(Saved entries)
·····
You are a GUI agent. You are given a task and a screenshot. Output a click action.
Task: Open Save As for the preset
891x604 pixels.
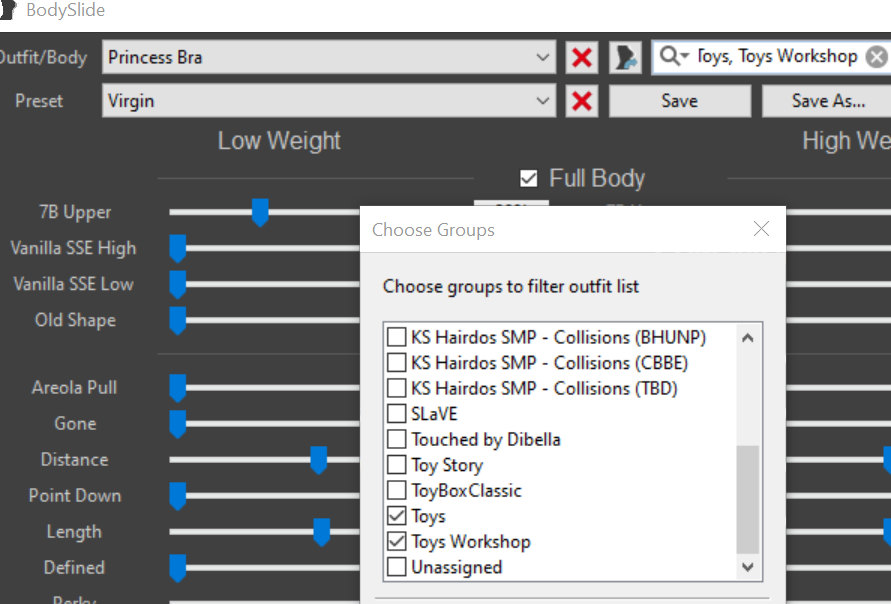[x=828, y=101]
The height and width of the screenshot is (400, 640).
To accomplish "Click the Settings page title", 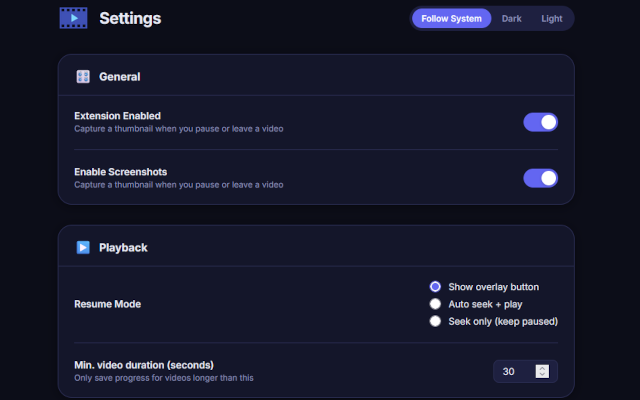I will click(130, 18).
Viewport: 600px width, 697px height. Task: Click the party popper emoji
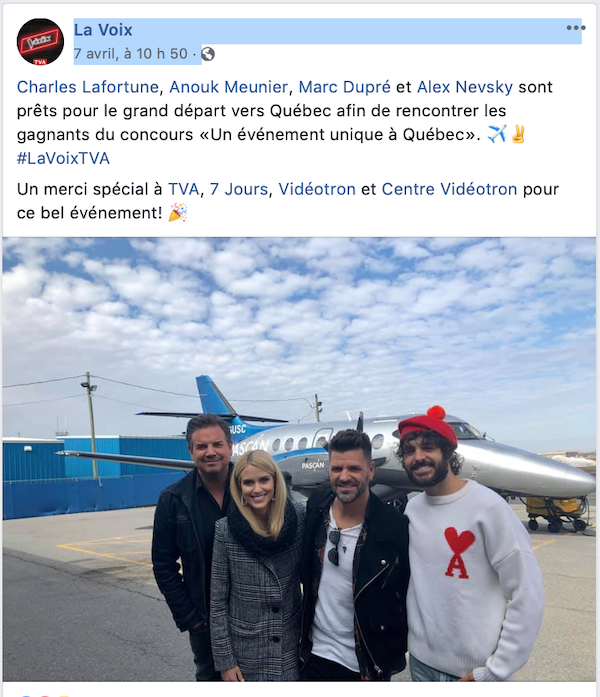(178, 212)

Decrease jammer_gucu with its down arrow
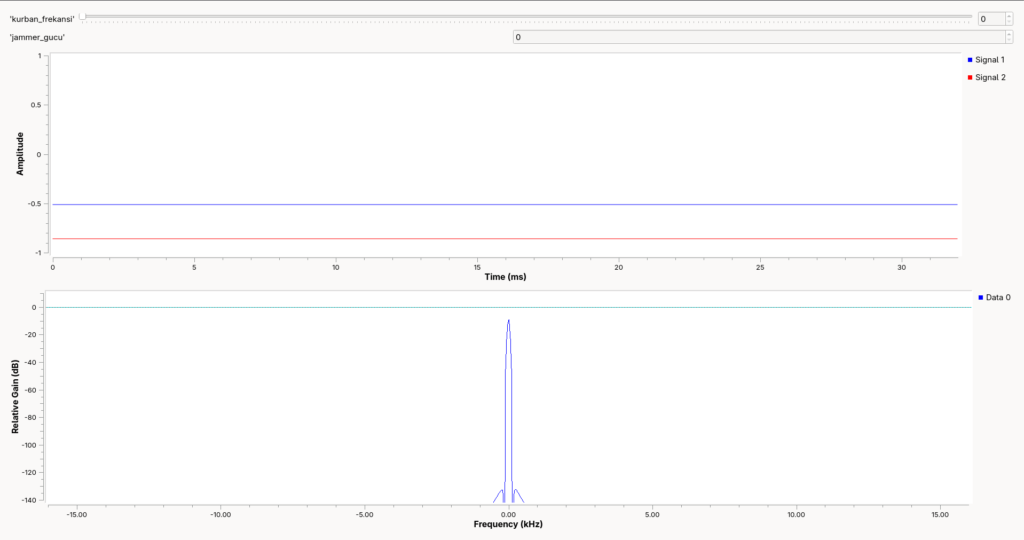[1009, 40]
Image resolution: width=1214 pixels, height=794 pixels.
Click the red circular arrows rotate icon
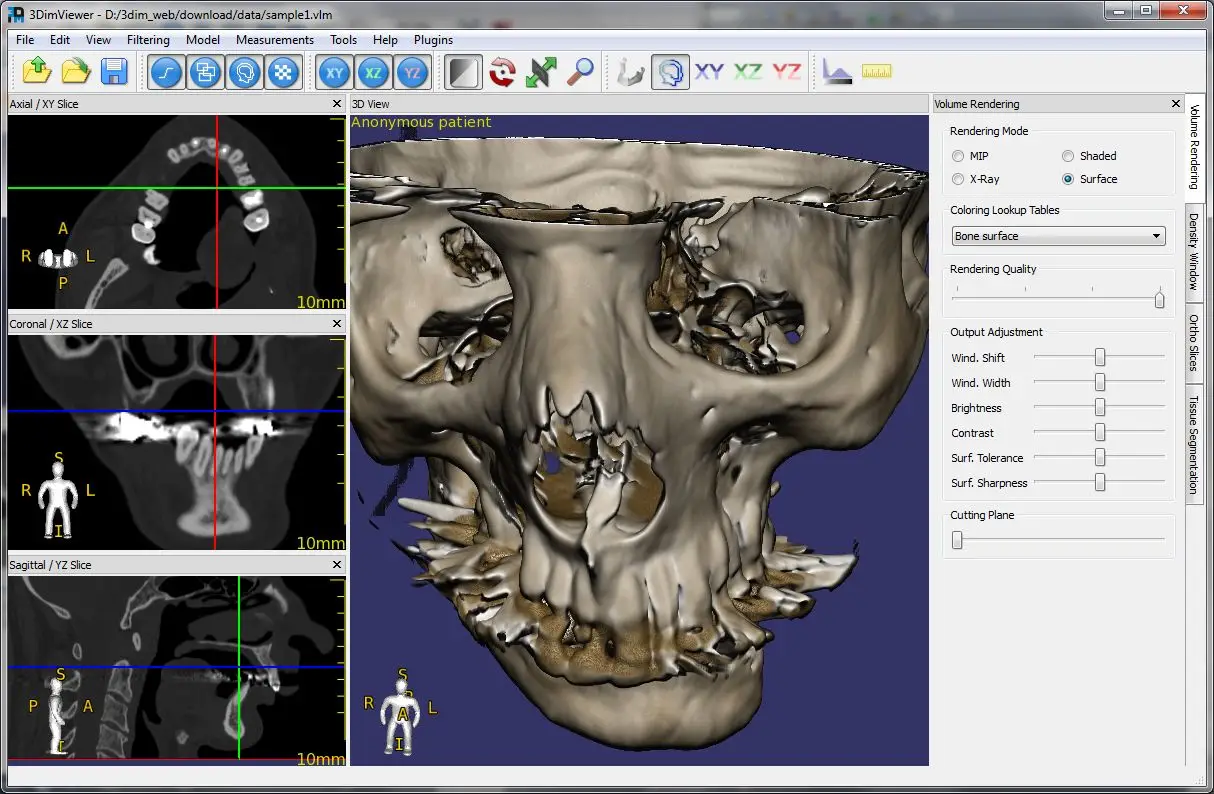(502, 72)
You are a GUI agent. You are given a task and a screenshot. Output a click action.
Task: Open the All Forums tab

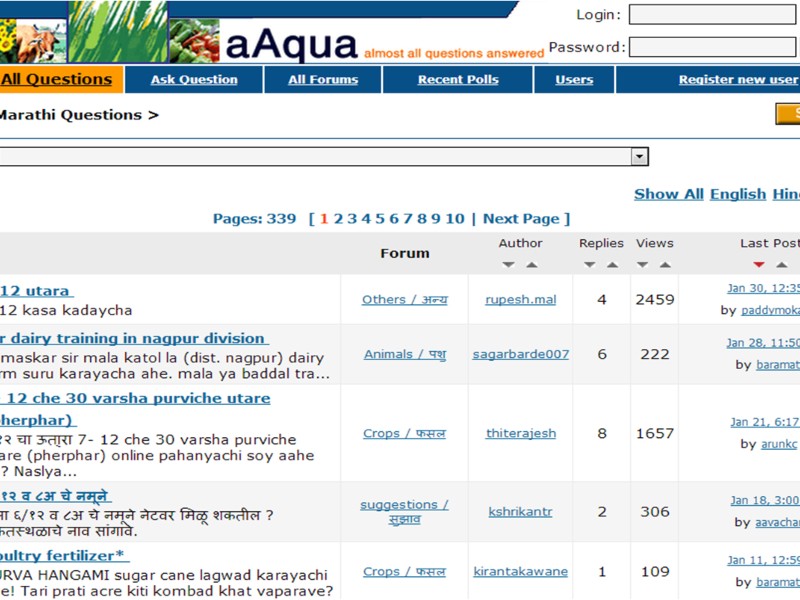click(x=323, y=80)
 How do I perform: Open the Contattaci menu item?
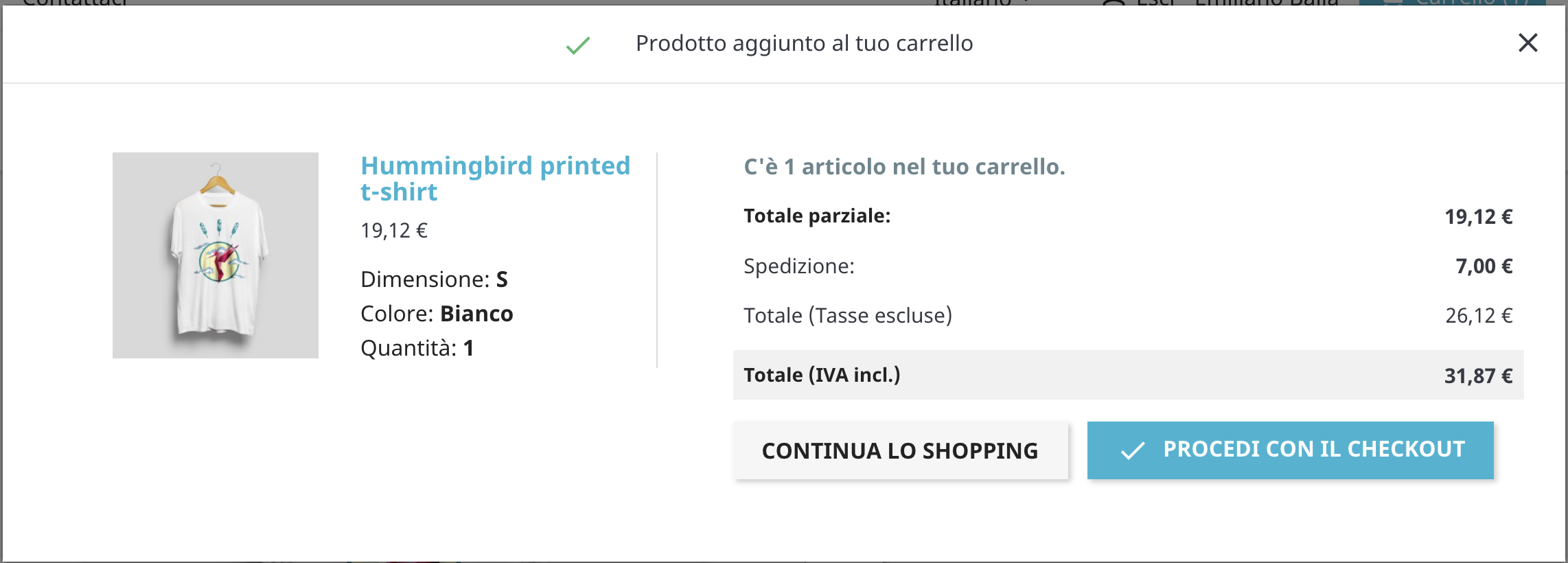tap(76, 3)
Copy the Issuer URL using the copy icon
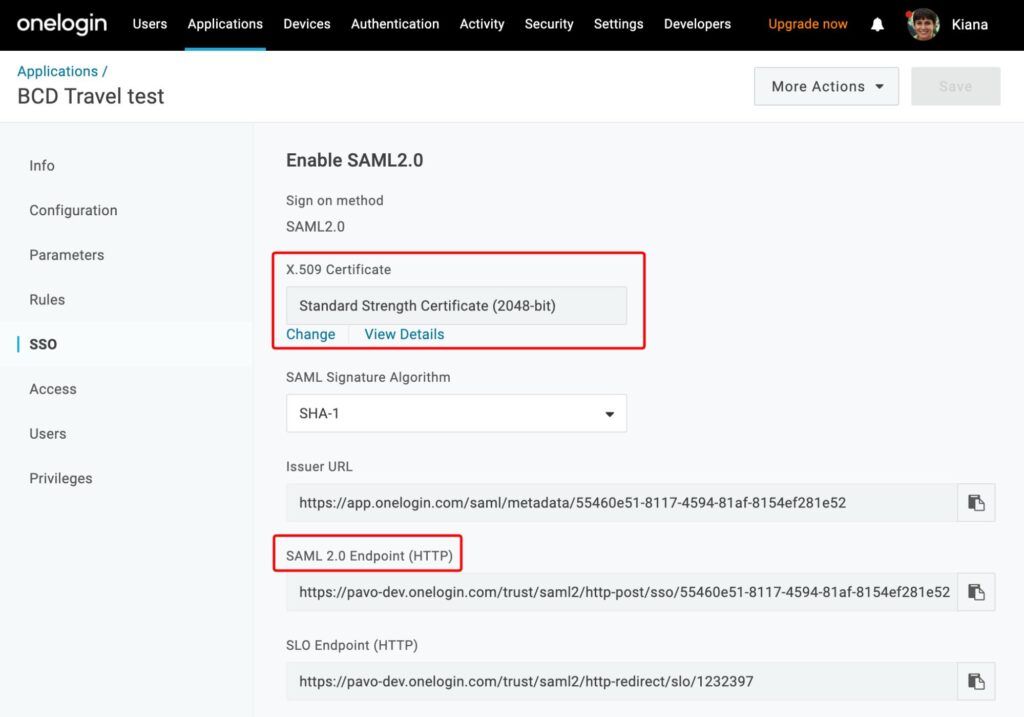 point(976,502)
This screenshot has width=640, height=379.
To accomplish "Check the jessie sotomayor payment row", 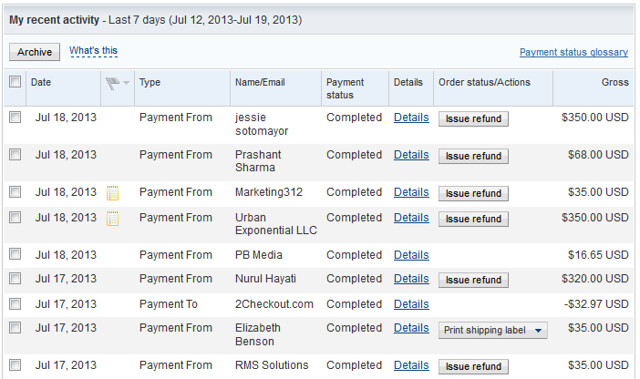I will coord(15,117).
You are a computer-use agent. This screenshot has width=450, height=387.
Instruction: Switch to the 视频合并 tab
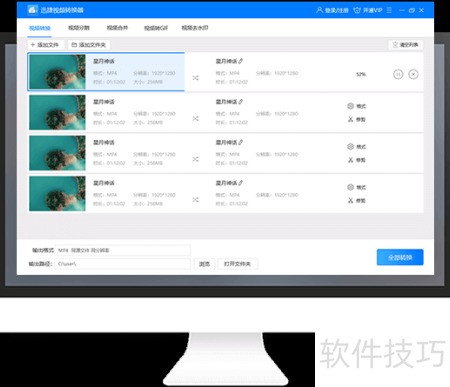click(117, 28)
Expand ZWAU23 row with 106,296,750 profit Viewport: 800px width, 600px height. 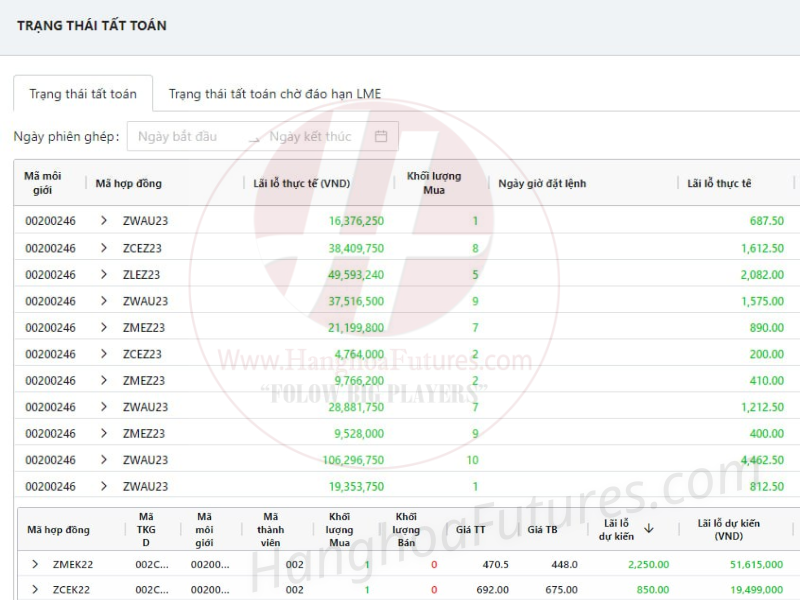[x=104, y=460]
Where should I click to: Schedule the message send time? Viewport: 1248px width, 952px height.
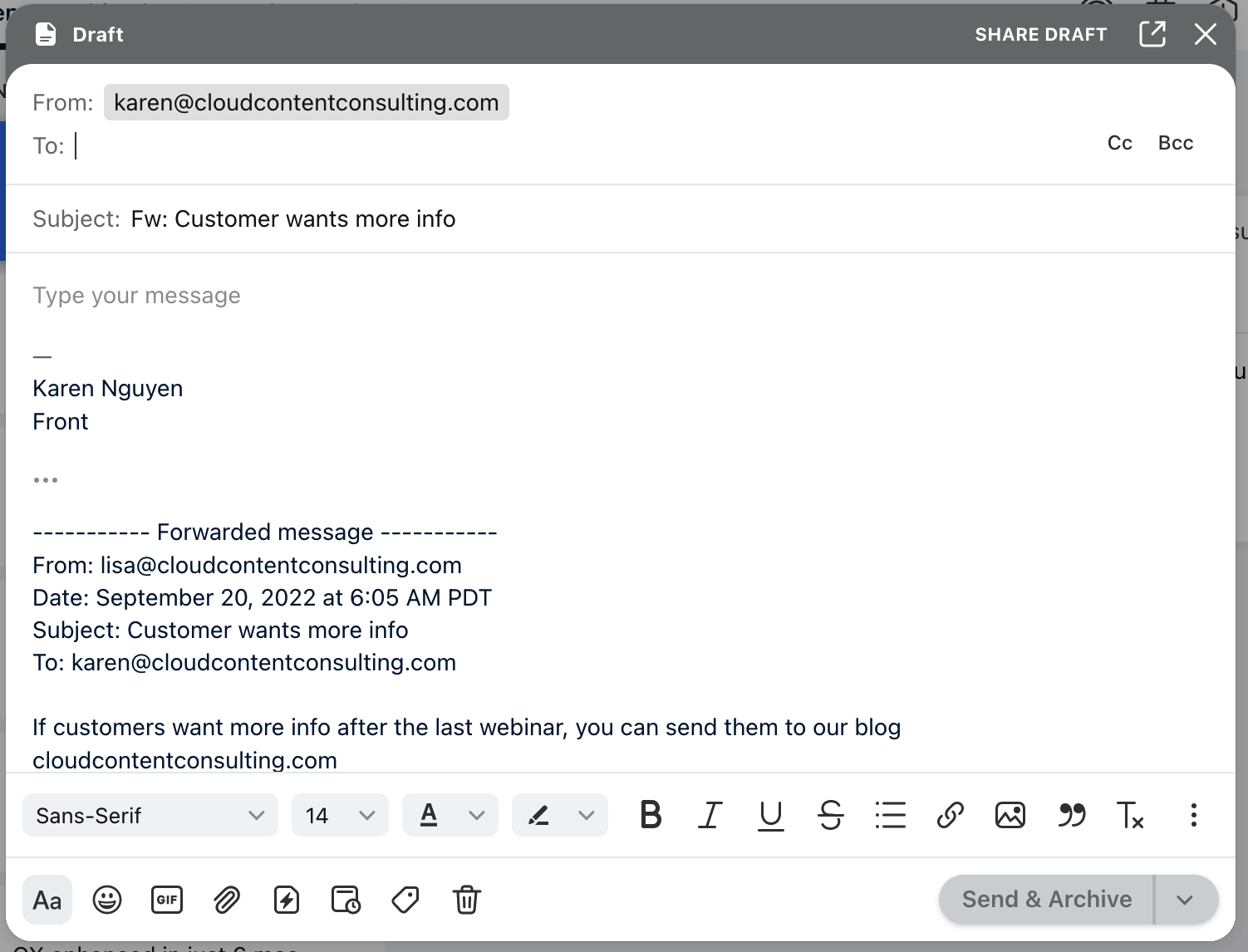tap(346, 900)
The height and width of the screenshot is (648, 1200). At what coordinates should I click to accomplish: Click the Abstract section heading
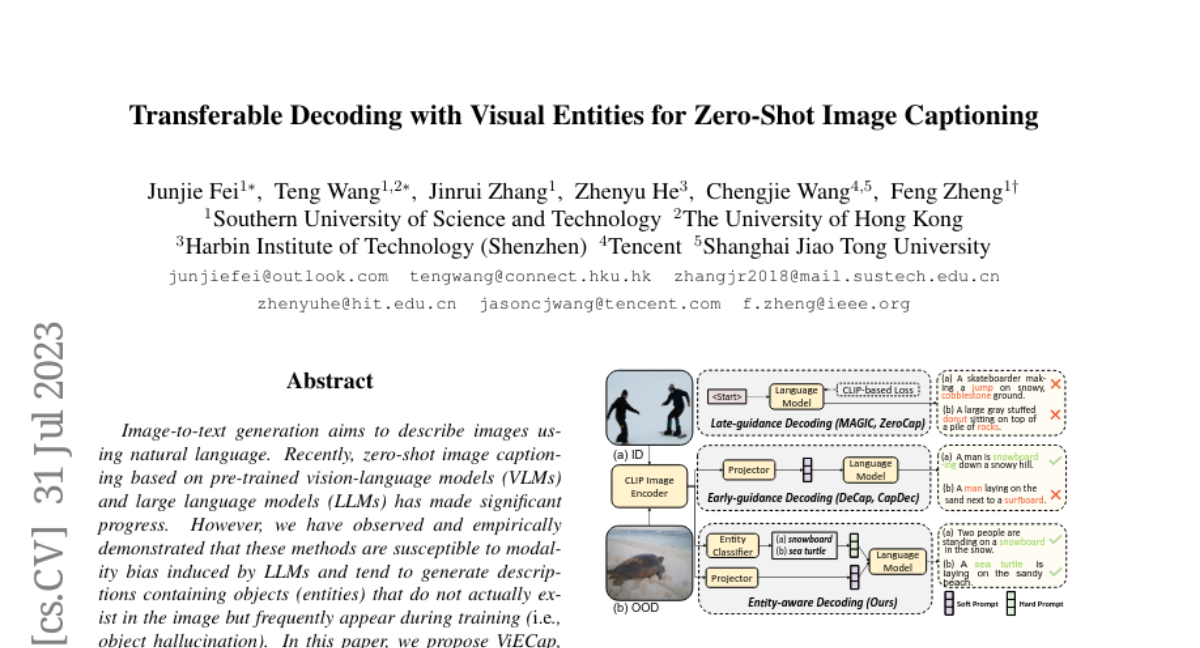[329, 381]
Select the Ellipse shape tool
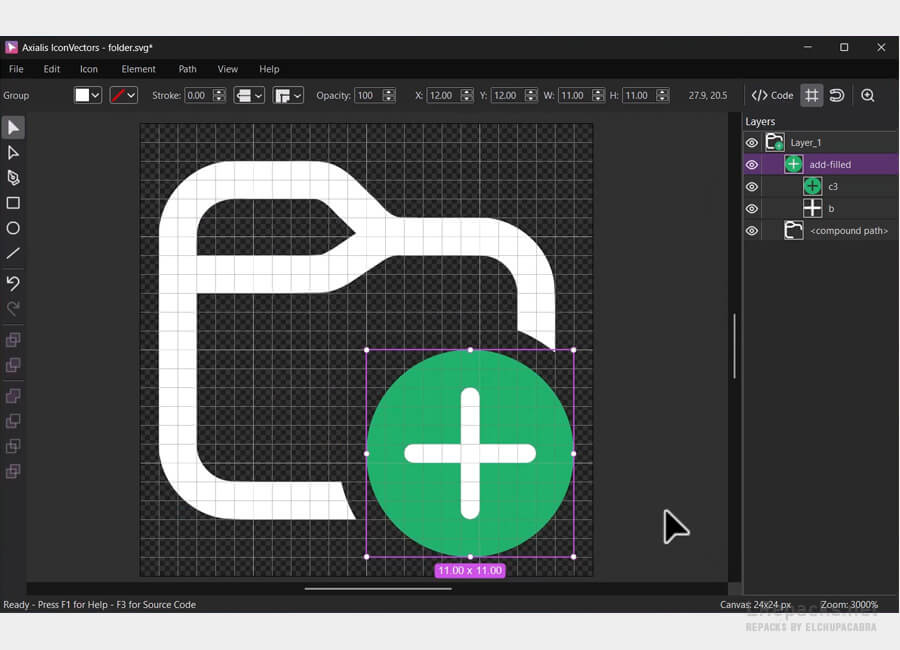 pyautogui.click(x=13, y=228)
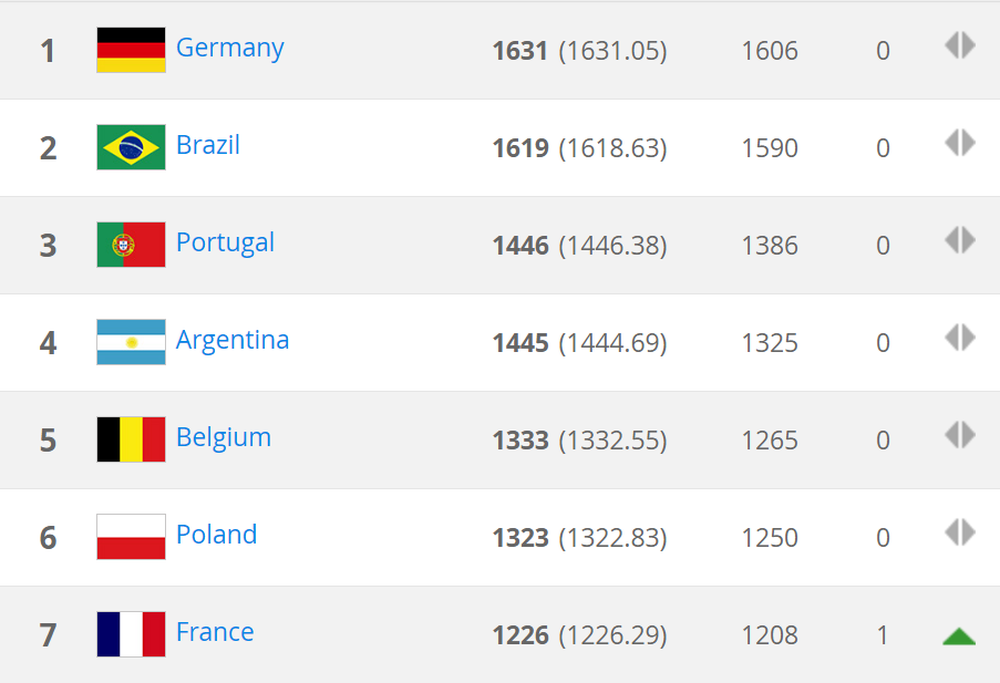Click the Belgium flag icon
Image resolution: width=1000 pixels, height=683 pixels.
click(x=131, y=439)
·····
### WHAT TO WORK ON
Pull out the lines above in which the word "This" appears.

### ANSWER TO THE PROBLEM
This screenshot has width=640, height=379.
You are a computer-use agent. This screenshot has width=450, height=387.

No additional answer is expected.